About this exercise: Continue the backyard peach production article from its last sentence.

Backyard Peach Production


It is funny how questions come in waves. Recently, I have had several residents ask me how to grow peaches or what variety is best for this area.

At one time, peaches were the leading fruit crop grown in Texas. I do not know if they still are. Years ago, experts estimated there were 1 million trees planted statewide, with just less than half of them found in home landscapes across the state.

If you are looking to grow peaches in your landscape, know that peaches will take some care. There’s pruning; weed, insect, and disease control; fruit thinning; as well as water and fertilization.

Yet you only have to plant one tree, unlike many other fruits, because they are self-pollinating. And a lone tree is less likely to have problems with pests than an entire orchard.

In our area, the most limiting factor in peach production is our soils. So much of Angelina County has enough of a clay subsoil that many fruit species just do not have enough internal soil drainage.

Peaches are very susceptible to waterlogged soils. Excellent internal soil drainage is essential to long-term tree productivity and survival. “Internal” drainage is the key and that designation should not be confused with “run-off”. We often look at the slope of the land and think of how well water can run off the top. That’s “surface” drainage.

“Internal” drainage is the ability for water to percolate thru the soil profile once it gets waterlogged. The ideal is a sandy-loam topsoil that is at least 18 to 24 inches deep and is underlaid with a well-drained red clay subsoil. Subsoils that are blue, gray, mottled, or dull colored usually drain poorly.

The trees will perform better and live longer if you plant them on terraces for maximum soil drainage. While this practice is essential on shallow, poorly drained soils, the use of terraces improves tree performance even on the best of soils. If you can, construct the terrace, or bed, to make the top 12 to 18 inches higher than the surrounding soil.

The ideal soil pH for peach production is between 6 and 7. If the pH is below 6.0, you may need to apply lime before establishing the trees.

Data section:
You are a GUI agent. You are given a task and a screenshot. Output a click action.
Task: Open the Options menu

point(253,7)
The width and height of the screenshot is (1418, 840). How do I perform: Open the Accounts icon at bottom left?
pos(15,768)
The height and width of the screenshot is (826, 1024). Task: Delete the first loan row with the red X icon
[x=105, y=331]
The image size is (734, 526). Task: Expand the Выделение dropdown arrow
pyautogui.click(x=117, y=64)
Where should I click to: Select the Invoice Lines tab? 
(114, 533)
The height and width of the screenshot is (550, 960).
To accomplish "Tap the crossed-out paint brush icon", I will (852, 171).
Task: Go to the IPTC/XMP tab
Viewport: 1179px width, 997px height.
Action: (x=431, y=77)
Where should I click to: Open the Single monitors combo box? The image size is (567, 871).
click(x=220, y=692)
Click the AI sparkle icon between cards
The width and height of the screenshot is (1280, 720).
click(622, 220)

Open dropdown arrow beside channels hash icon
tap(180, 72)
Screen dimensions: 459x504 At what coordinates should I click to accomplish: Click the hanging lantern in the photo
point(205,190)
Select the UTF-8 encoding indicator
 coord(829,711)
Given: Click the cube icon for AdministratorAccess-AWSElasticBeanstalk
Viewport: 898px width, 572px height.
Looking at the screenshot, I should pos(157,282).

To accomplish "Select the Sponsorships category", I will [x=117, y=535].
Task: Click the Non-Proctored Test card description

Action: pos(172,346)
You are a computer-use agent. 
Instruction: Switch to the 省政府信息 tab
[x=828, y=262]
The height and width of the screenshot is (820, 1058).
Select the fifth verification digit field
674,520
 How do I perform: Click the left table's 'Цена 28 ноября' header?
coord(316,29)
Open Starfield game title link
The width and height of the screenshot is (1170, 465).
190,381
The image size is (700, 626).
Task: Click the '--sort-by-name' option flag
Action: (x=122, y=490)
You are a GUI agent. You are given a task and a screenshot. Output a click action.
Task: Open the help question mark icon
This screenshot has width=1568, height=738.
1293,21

Output of the exercise:
If you are thinking of planting a peach or other fruit trees, do not replant at the site of an old tree for at least 3 years after it has been cleared. In fact, peach trees perform best on sites where no stone fruits or pines have grown for several years. Also do not plant a site that was recently cleared of post oaks because the risk is higher for diseases such as oak root rot.

Another production consideration is a late spring frost. We combat this issue by choosing trees with the right number of chilling hours. Chilling hours is a horticulture term for the number of hours during the winter months where the temperature is below 45 degrees.

In Angelina County we have an average of 600 chilling hours each year with a range 450 to 750 hours. There are several varieties to consider. Be sure to determine if you want a “free-stone” variety or one where the flesh clings to the seed. There are many varieties that are classified as “semi-cling”. I could try and list them all here, but I would run out of space and with new varieties always coming on the market, one would invariably be left off.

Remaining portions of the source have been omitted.